La revista mexicana "Errancia" ha publicado mi relato "Un indigente" en su número 24
https://www.iztacala.unam.mx/errancia/v24/errancia_24.html
UN
INDIGENTE
El doctor apagó el cigarro puro con
un enojo contenido, a la madre superiora le molestaba que se fumara entre los
muros del convento y no se estaba de recordárselo con el tono de una maestra
que riñe a un colegial. Una vez más,
como tantas otras veces, el médico se preguntó, antes de levantar el picador de
bronce de la aldaba en forma de mano atornillado a la puerta principal, si
tenía alguna utilidad aquellas visitas. El galeno mantenía abierta una consulta
en la zona burguesa de la urbe y disfrutaba de una nutrida clientela que no le
discutía los honorarios, pacientes a los que podía someter a sus terapias en
profundidad y aspirar a la sanación de sus trastornos. ¿Pero, qué podía
conseguir visitando gratuitamente una vez al mes a los pordioseros que acudían
al convento en busca del caritativo plato de sopa? Recetar algún medicamento,
una somera evaluación y, en los casos más desesperados, mandarlos al hospital
de beneficencia, con la seguridad de que si eran internados en un manicomio
serían torturados con métodos crueles y acabarían volviéndose locos
irrecuperables. Sin embargo, un sentimiento de culpa por sólo dedicar sus
atenciones a pacientes adinerados le llevó a comprometerse con las hermanas
cuando éstas acudieron a su consulta a solicitar sus servicios.
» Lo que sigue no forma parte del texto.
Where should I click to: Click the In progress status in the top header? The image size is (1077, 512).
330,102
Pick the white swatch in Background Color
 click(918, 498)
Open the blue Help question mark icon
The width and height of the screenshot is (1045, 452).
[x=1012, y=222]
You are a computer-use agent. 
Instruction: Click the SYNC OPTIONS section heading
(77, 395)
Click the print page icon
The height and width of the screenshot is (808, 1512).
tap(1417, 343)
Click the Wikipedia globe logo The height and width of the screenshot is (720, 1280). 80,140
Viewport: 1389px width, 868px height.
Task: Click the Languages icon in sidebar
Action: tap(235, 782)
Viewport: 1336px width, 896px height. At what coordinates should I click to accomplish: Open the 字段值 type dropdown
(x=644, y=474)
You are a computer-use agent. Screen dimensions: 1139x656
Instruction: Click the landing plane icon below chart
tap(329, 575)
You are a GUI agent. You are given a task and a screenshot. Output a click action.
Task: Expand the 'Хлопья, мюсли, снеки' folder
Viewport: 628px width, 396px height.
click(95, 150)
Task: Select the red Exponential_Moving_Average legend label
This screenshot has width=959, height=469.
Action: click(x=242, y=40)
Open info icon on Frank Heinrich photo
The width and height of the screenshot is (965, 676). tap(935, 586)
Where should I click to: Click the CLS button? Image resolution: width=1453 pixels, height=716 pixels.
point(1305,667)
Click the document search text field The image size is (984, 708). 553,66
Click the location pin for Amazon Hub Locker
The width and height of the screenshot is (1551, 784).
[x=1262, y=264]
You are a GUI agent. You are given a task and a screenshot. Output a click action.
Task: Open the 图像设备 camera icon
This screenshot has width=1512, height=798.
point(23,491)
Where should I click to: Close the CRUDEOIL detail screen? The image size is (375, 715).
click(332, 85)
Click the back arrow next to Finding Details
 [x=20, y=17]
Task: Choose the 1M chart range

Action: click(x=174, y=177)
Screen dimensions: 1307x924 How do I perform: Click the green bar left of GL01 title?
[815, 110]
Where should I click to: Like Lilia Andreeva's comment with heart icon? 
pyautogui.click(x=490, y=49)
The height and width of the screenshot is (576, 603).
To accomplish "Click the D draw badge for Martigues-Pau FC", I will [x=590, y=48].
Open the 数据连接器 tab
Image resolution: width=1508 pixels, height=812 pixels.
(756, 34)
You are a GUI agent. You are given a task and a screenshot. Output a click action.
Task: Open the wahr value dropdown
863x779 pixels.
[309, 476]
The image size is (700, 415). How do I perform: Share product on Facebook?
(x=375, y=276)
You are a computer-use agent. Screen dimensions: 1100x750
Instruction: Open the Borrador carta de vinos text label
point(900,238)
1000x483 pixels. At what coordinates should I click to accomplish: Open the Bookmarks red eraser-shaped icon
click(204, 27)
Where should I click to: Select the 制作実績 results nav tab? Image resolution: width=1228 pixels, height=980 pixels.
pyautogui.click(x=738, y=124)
Una de las monjas abrió la puerta,
sobre el hábito mostraba un delantal enharinado. Sin que el doctor le
preguntase nada, la hermana se disculpó: “Perdone mi aspecto, estábamos
haciendo dulces”. El médico se preguntó si aquella desmesurada laboriosidad en la
que siempre estaban metidas las monjas no sería una forma de subliminar una
libido reprimida por el voto de castidad. La hermana acompañó al doctor a la
biblioteca del convento que hacía de improvisada consulta cada último jueves de
mes.
Al cabo de unos minutos, Sor Elena,
la Madre Superiora, apareció en la biblioteca. Era una mujer de apariencia
robusta y carácter enérgico. Saludó al doctor dándole la mano y agradeciéndole,
como hacía cada vez que le veía, que hubiese acudido a su cita habitual. El doctor
se hallaba ligeramente malhumorado; ¿Qué hacía allí? se preguntaba, con su último
libro de psicología pendiente de redactar y el editor apremiándole para que le
entregara el manuscrito.
-Tengo un paciente para usted
-anunció la monja.
-Supongo que un borracho con delirium tremens o algún otro desdichado
que ha enloquecido por la sífilis -respondió con desdén el doctor.
-No, se trata de un joven abstemio y
casto, creo -informó la monja. El galeno la observó con interés tras sus gafas
redondas.
-¿Un joven abstemio y casto? ¿Un
monje?
-No, no es monje. Creo que es
anticlerical.
-¿Es anticlerical y le están
ayudando?
-Jesús cuando hacía el bien no
preguntaba a nadie por sus creencias. Usted no es católico y nunca nos ha
importado. Fuimos a verle porque es usted el mejor alienista del mundo.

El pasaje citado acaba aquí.